Goal: Render every line of the entries below as a Markdown table with two columns, "No." for the row number and "Text" for the line, omitting blank lines.

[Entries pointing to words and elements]

------------

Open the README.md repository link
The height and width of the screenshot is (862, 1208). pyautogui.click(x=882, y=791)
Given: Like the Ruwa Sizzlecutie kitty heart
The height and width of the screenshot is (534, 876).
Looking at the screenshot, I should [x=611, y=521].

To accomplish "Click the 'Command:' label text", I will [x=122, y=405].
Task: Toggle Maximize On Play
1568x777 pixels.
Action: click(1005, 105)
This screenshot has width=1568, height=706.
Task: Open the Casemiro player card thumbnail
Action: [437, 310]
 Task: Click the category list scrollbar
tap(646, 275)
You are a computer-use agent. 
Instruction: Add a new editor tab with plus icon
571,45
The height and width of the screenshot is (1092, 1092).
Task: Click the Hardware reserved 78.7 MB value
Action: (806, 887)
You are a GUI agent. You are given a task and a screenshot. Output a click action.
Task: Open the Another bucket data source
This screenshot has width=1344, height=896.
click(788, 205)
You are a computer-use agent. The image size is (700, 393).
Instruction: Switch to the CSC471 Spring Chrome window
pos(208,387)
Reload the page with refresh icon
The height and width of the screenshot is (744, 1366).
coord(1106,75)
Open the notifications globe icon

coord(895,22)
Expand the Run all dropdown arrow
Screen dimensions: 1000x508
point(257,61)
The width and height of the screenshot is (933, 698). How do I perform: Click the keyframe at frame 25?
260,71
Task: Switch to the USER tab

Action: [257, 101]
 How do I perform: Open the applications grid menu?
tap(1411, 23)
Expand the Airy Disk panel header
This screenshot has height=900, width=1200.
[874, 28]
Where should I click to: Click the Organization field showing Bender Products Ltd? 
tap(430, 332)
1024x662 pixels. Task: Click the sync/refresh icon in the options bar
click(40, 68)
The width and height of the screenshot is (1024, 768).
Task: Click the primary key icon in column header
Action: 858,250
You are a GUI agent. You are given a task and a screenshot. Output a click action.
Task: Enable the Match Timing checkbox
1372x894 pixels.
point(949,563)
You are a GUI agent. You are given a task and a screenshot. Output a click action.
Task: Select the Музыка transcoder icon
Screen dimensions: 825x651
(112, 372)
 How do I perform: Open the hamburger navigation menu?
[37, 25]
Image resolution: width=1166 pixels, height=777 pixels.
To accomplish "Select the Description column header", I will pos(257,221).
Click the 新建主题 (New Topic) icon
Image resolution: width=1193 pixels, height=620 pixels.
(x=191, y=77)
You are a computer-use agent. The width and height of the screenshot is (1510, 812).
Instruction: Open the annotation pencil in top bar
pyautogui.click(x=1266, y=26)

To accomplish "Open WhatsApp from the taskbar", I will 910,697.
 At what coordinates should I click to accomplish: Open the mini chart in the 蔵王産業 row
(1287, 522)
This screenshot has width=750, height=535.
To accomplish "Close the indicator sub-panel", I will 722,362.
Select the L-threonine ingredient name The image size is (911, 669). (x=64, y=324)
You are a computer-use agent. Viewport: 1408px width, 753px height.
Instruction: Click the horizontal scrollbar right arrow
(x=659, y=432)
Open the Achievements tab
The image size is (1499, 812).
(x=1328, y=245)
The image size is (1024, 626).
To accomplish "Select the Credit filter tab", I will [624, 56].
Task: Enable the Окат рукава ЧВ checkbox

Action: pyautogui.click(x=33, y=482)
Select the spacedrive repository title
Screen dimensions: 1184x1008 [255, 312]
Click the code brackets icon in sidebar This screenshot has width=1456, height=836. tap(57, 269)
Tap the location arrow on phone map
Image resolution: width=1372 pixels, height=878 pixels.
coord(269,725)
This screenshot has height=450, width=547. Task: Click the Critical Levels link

------------

In response:
| No. | Text |
|---|---|
| 1 | Open the README.md repository link |
| 2 | The height and width of the screenshot is (862, 1208). pyautogui.click(x=882, y=791) |
| 3 | Given: Like the Ruwa Sizzlecutie kitty heart |
| 4 | The height and width of the screenshot is (534, 876). |
| 5 | Looking at the screenshot, I should [x=611, y=521]. |
| 6 | To accomplish "Click the 'Command:' label text", I will [x=122, y=405]. |
| 7 | Task: Toggle Maximize On Play |
| 8 | 1568x777 pixels. |
| 9 | Action: click(1005, 105) |
| 10 | This screenshot has width=1568, height=706. |
| 11 | Task: Open the Casemiro player card thumbnail |
| 12 | Action: [437, 310] |
| 13 |  Task: Click the category list scrollbar |
| 14 | tap(646, 275) |
| 15 | You are a computer-use agent.  |
| 16 | Instruction: Add a new editor tab with plus icon |
| 17 | 571,45 |
| 18 | The height and width of the screenshot is (1092, 1092). |
| 19 | Task: Click the Hardware reserved 78.7 MB value |
| 20 | Action: (806, 887) |
| 21 | You are a GUI agent. You are given a task and a screenshot. Output a click action. |
| 22 | Task: Open the Another bucket data source |
| 23 | This screenshot has width=1344, height=896. |
| 24 | click(788, 205) |
| 25 | You are a computer-use agent. The image size is (700, 393). |
| 26 | Instruction: Switch to the CSC471 Spring Chrome window |
| 27 | pos(208,387) |
| 28 | Reload the page with refresh icon |
| 29 | The height and width of the screenshot is (744, 1366). |
| 30 | coord(1106,75) |
| 31 | Open the notifications globe icon |
| 32 | coord(895,22) |
| 33 | Expand the Run all dropdown arrow |
| 34 | Screen dimensions: 1000x508 |
| 35 | point(257,61) |
| 36 | The width and height of the screenshot is (933, 698). How do I perform: Click the keyframe at frame 25? |
| 37 | 260,71 |
| 38 | Task: Switch to the USER tab |
| 39 | Action: [257, 101] |
| 40 |  How do I perform: Open the applications grid menu? |
| 41 | tap(1411, 23) |
| 42 | Expand the Airy Disk panel header |
| 43 | This screenshot has height=900, width=1200. |
| 44 | [874, 28] |
| 45 | Where should I click to: Click the Organization field showing Bender Products Ltd?  |
| 46 | tap(430, 332) |
| 47 | 1024x662 pixels. Task: Click the sync/refresh icon in the options bar |
| 48 | click(40, 68) |
| 49 | The width and height of the screenshot is (1024, 768). |
| 50 | Task: Click the primary key icon in column header |
| 51 | Action: 858,250 |
| 52 | You are a GUI agent. You are given a task and a screenshot. Output a click action. |
| 53 | Task: Enable the Match Timing checkbox |
| 54 | 1372x894 pixels. |
| 55 | point(949,563) |
| 56 | You are a GUI agent. You are given a task and a screenshot. Output a click action. |
| 57 | Task: Select the Музыка transcoder icon |
| 58 | Screen dimensions: 825x651 |
| 59 | (112, 372) |
| 60 |  How do I perform: Open the hamburger navigation menu? |
| 61 | [37, 25] |
| 62 | Image resolution: width=1166 pixels, height=777 pixels. |
| 63 | To accomplish "Select the Description column header", I will pos(257,221). |
| 64 | Click the 新建主题 (New Topic) icon |
| 65 | Image resolution: width=1193 pixels, height=620 pixels. |
| 66 | (x=191, y=77) |
| 67 | You are a computer-use agent. The width and height of the screenshot is (1510, 812). |
| 68 | Instruction: Open the annotation pencil in top bar |
| 69 | pyautogui.click(x=1266, y=26) |
| 70 | To accomplish "Open WhatsApp from the taskbar", I will 910,697. |
| 71 |  At what coordinates should I click to accomplish: Open the mini chart in the 蔵王産業 row |
| 72 | (1287, 522) |
| 73 | This screenshot has width=750, height=535. |
| 74 | To accomplish "Close the indicator sub-panel", I will 722,362. |
| 75 | Select the L-threonine ingredient name The image size is (911, 669). (x=64, y=324) |
| 76 | You are a computer-use agent. Viewport: 1408px width, 753px height. |
| 77 | Instruction: Click the horizontal scrollbar right arrow |
| 78 | (x=659, y=432) |
| 79 | Open the Achievements tab |
| 80 | The image size is (1499, 812). |
| 81 | (x=1328, y=245) |
| 82 | The image size is (1024, 626). |
| 83 | To accomplish "Select the Credit filter tab", I will [624, 56]. |
| 84 | Task: Enable the Окат рукава ЧВ checkbox |
| 85 | Action: pyautogui.click(x=33, y=482) |
| 86 | Select the spacedrive repository title |
| 87 | Screen dimensions: 1184x1008 [255, 312] |
| 88 | Click the code brackets icon in sidebar This screenshot has width=1456, height=836. tap(57, 269) |
| 89 | Tap the location arrow on phone map |
| 90 | Image resolution: width=1372 pixels, height=878 pixels. |
| 91 | coord(269,725) |
| 92 | This screenshot has height=450, width=547. Task: Click the Critical Levels link |